Dificuldade durante o ensino remoto afeta alunos de diferentes níveis educacionais. | Foto: Reprodução

Quando ingressou no curso de jornalismo em 2019, o jovem Márcio O. Koop Júnior, morador de Chapada, não imaginava que entre os desafios da vida acadêmica, teria que aprender a estudar de forma online.

Márcio O. Koop Júnior, morador de Chapada e estudante da Universidade de Passo Fundo, avalia as mudanças do ensino presencial para o remoto. | Foto: Arquivo Pessoal

Cursando o 5° semestre de Jornalismo, parte da graduação foi através da tela de um computador com aulas remotas. A adaptação, tanto por parte dos alunos quanto dos professores, foi um grande desafio para Márcio.
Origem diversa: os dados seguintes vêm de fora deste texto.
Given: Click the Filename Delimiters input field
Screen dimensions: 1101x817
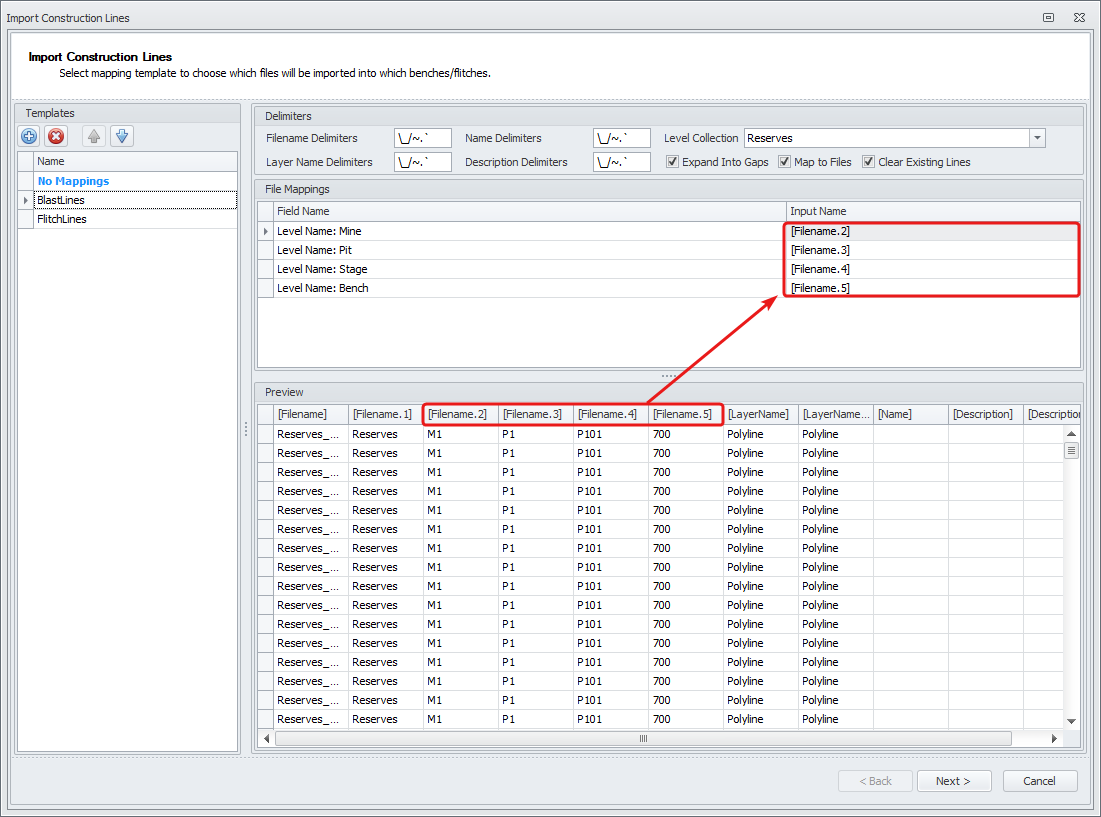Looking at the screenshot, I should (x=423, y=138).
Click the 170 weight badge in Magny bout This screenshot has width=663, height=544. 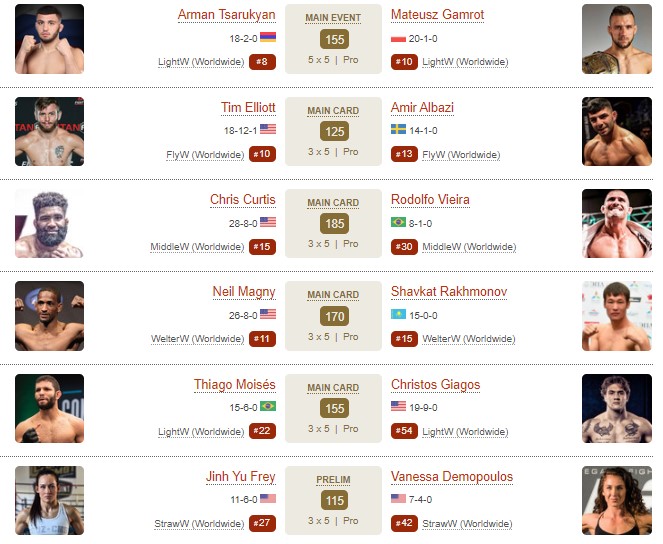[334, 316]
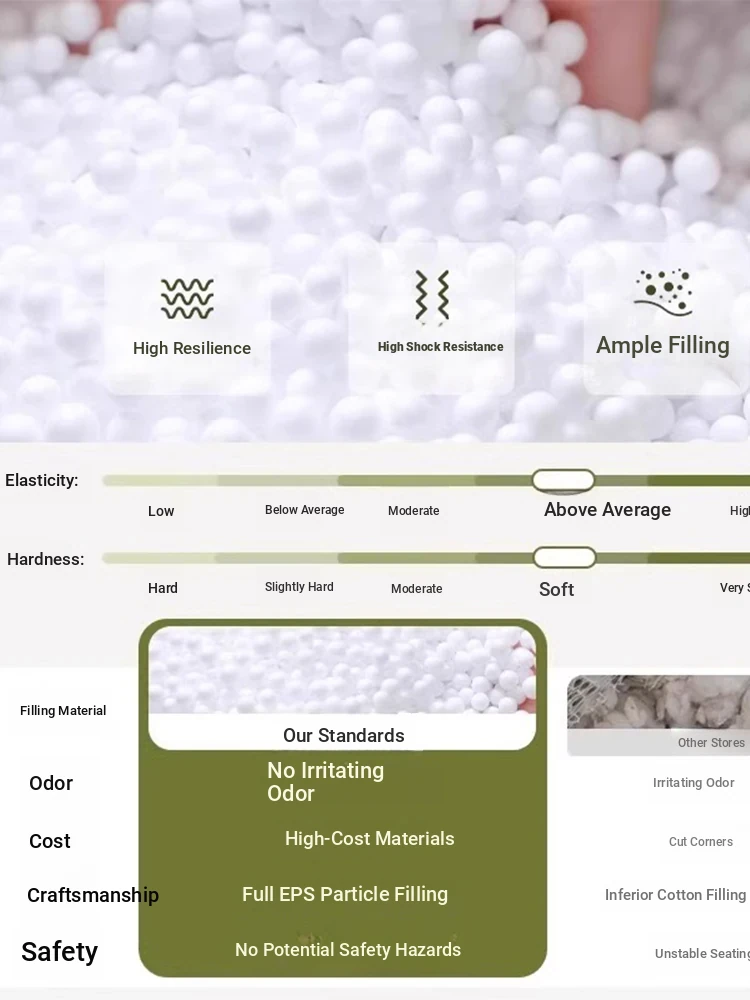The width and height of the screenshot is (750, 1000).
Task: Click the Low elasticity label
Action: (x=161, y=511)
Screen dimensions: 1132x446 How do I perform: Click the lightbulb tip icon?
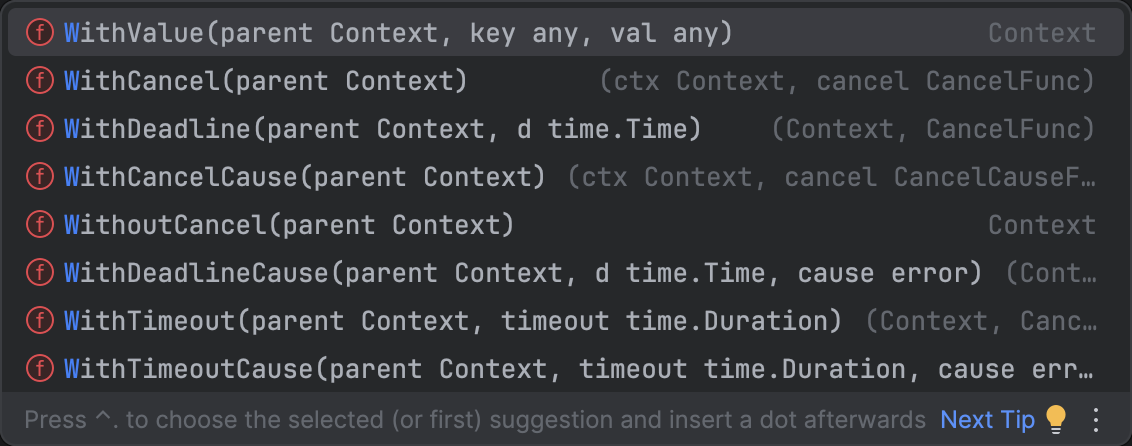(1056, 418)
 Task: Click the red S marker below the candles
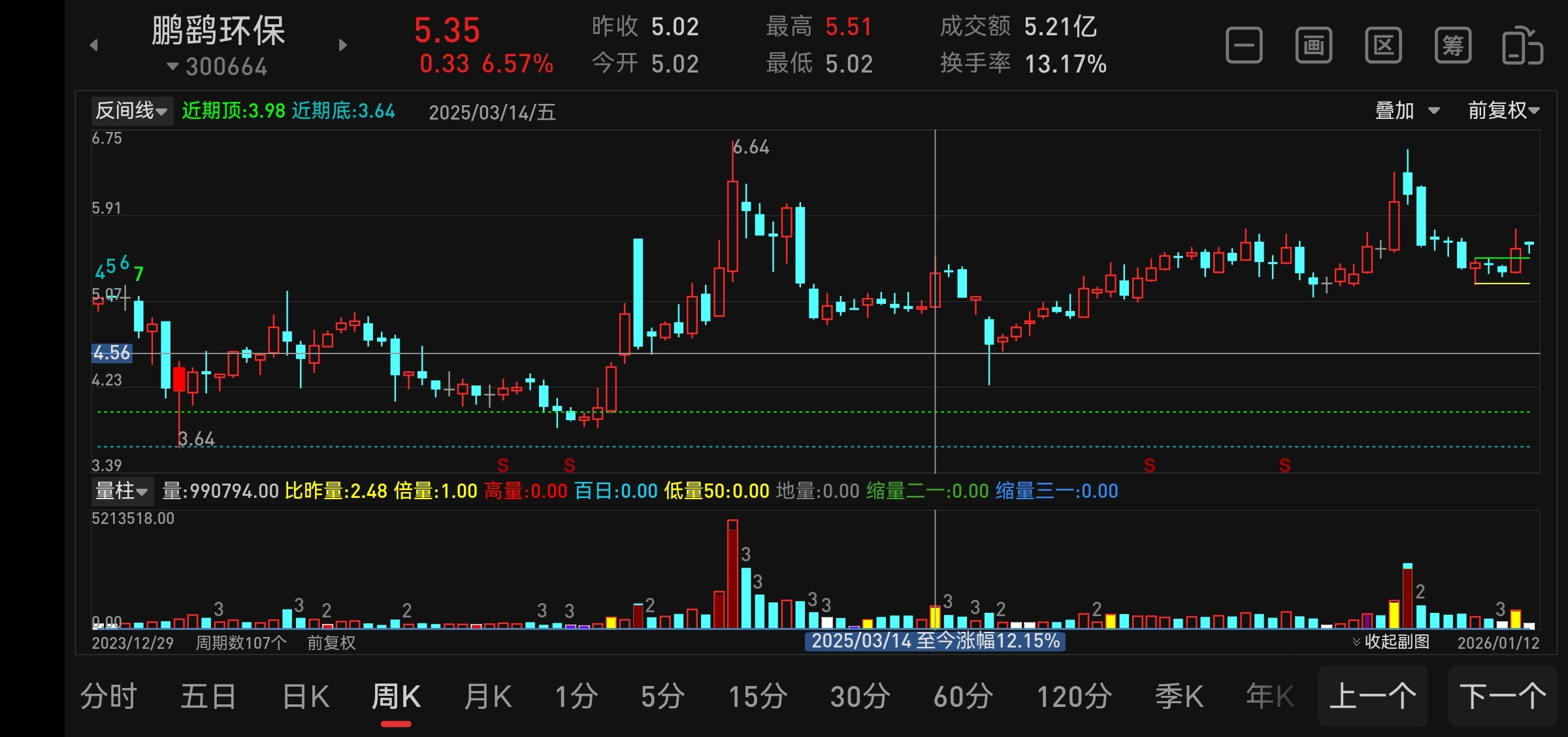502,465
Questionado sobre as maiores dificuldades durante o ensino remoto, o estudante revela que em um primeiro momento foi a adaptação para a modalidade, já que surgiram dúvidas de quanto tempo duraria e como isso ocorreria.

“As primeiras semanas foram as mais complicadas até encontrarmos as plataformas ideais. Após isso surgiram as dificuldades de interação com os professores e os próprios colegas, algo que de certa forma distanciou um pouco nossa mente do aprendizado. Para mim, essa foi a maior dificuldade, pois mesmo em chamada de vídeo, é longe de ser a mesma coisa. Outra, é o fato de passar 3 horas ou mais na frente de uma tela, acaba sendo desgastante”, explica.

A adaptação remota, segundo o aluno, também comprometeu a qualidade de ensino. “Acabou comprometida por conta dessa distância na interação, eu tive aulas que de forma remota, que era muito maçante, e presencialmente as aulas se encaminhavam muito bem”, conta.

Apesar das dificuldades, Márcio pontua os benefícios da modalidade de ensino à distância, já que não mora em Passo Fundo, onde está localizada a universidade em que estuda. 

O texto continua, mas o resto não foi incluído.